HOW TO COMPLETE THIS TASK: Starting at the first line, copy the data below through to the end, exactly.

SUPPLIED DATA:
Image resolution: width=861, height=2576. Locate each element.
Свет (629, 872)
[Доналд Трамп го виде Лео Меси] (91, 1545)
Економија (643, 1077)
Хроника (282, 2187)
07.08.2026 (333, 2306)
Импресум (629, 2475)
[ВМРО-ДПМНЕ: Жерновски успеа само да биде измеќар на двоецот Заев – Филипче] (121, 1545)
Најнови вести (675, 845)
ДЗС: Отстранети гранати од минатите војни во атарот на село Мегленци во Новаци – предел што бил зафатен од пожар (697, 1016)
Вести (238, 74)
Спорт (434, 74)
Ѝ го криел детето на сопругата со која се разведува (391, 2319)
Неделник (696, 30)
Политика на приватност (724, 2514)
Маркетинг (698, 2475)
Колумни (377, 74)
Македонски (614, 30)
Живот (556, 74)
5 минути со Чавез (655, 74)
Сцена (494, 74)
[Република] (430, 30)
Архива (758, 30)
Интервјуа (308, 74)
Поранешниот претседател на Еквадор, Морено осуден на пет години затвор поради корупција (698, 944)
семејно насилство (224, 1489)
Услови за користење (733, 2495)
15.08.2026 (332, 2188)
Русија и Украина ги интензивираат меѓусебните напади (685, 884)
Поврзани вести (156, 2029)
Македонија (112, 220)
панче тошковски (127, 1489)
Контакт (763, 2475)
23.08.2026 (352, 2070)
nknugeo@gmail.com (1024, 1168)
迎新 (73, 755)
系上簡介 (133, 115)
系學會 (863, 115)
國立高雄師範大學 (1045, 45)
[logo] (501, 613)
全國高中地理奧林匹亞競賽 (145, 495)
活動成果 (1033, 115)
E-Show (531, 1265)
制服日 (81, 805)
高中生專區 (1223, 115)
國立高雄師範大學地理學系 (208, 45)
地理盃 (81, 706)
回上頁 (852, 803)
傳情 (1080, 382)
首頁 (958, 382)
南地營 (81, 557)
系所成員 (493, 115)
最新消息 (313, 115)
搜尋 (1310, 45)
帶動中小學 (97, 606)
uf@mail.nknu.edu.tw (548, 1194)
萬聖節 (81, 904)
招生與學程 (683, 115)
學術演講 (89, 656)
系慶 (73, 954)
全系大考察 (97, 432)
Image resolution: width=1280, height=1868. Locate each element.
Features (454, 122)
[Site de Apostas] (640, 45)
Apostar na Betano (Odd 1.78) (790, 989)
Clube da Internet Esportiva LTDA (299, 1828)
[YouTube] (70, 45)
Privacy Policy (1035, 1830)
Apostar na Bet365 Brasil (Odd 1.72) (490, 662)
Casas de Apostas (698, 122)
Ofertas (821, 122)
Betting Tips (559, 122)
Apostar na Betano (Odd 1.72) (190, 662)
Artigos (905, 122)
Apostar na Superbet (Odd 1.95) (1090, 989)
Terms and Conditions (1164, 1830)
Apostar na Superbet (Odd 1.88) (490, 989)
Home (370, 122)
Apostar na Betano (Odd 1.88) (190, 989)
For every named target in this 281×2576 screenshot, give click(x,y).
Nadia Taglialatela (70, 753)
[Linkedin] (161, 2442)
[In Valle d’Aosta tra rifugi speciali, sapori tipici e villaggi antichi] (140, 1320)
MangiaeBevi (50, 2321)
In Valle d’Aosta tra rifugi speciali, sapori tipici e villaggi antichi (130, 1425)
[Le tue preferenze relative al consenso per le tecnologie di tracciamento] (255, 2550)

ANSWER:
Image resolution: width=861, height=2576. Locate each element.
Свет (629, 872)
[Доналд Трамп го виде Лео Меси] (91, 1545)
Економија (643, 1077)
Хроника (282, 2187)
07.08.2026 (333, 2306)
Импресум (629, 2475)
[ВМРО-ДПМНЕ: Жерновски успеа само да биде измеќар на двоецот Заев – Филипче] (121, 1545)
Најнови вести (675, 845)
ДЗС: Отстранети гранати од минатите војни во атарот на село Мегленци во Новаци – предел што бил зафатен од пожар (697, 1016)
Вести (238, 74)
Спорт (434, 74)
Ѝ го криел детето на сопругата со која се разведува (391, 2319)
Неделник (696, 30)
Политика на приватност (724, 2514)
Маркетинг (698, 2475)
Колумни (377, 74)
Македонски (614, 30)
Живот (556, 74)
5 минути со Чавез (655, 74)
Сцена (494, 74)
[Република] (430, 30)
Архива (758, 30)
Интервјуа (308, 74)
Поранешниот претседател на Еквадор, Морено осуден на пет години затвор поради корупција (698, 944)
семејно насилство (224, 1489)
Услови за користење (733, 2495)
15.08.2026 (332, 2188)
Русија и Украина ги интензивираат меѓусебните напади (685, 884)
Поврзани вести (156, 2029)
Македонија (112, 220)
панче тошковски (127, 1489)
Контакт (763, 2475)
23.08.2026 (352, 2070)
nknugeo@gmail.com (1024, 1168)
迎新 (73, 755)
系上簡介 (133, 115)
系學會 (863, 115)
國立高雄師範大學 (1045, 45)
[logo] (501, 613)
全國高中地理奧林匹亞競賽 (145, 495)
活動成果 (1033, 115)
E-Show (531, 1265)
制服日 (81, 805)
高中生專區 (1223, 115)
國立高雄師範大學地理學系 (208, 45)
地理盃 (81, 706)
回上頁 (852, 803)
傳情 (1080, 382)
首頁 (958, 382)
南地營 (81, 557)
系所成員 (493, 115)
最新消息 (313, 115)
搜尋 (1310, 45)
帶動中小學 (97, 606)
uf@mail.nknu.edu.tw (548, 1194)
萬聖節 (81, 904)
招生與學程 (683, 115)
學術演講 (89, 656)
系慶 (73, 954)
全系大考察 (97, 432)
Image resolution: width=1280, height=1868. Locate each element.
Features (454, 122)
[Site de Apostas] (640, 45)
Apostar na Betano (Odd 1.78) (790, 989)
Clube da Internet Esportiva LTDA (299, 1828)
[YouTube] (70, 45)
Privacy Policy (1035, 1830)
Apostar na Bet365 Brasil (Odd 1.72) (490, 662)
Casas de Apostas (698, 122)
Ofertas (821, 122)
Betting Tips (559, 122)
Apostar na Betano (Odd 1.72) (190, 662)
Artigos (905, 122)
Apostar na Superbet (Odd 1.95) (1090, 989)
Terms and Conditions (1164, 1830)
Apostar na Superbet (Odd 1.88) (490, 989)
Home (370, 122)
Apostar na Betano (Odd 1.88) (190, 989)
For every named target in this 281×2576 screenshot, give click(x,y).
Nadia Taglialatela (70, 753)
[Linkedin] (161, 2442)
[In Valle d’Aosta tra rifugi speciali, sapori tipici e villaggi antichi] (140, 1320)
MangiaeBevi (50, 2321)
In Valle d’Aosta tra rifugi speciali, sapori tipici e villaggi antichi (130, 1425)
[Le tue preferenze relative al consenso per le tecnologie di tracciamento] (255, 2550)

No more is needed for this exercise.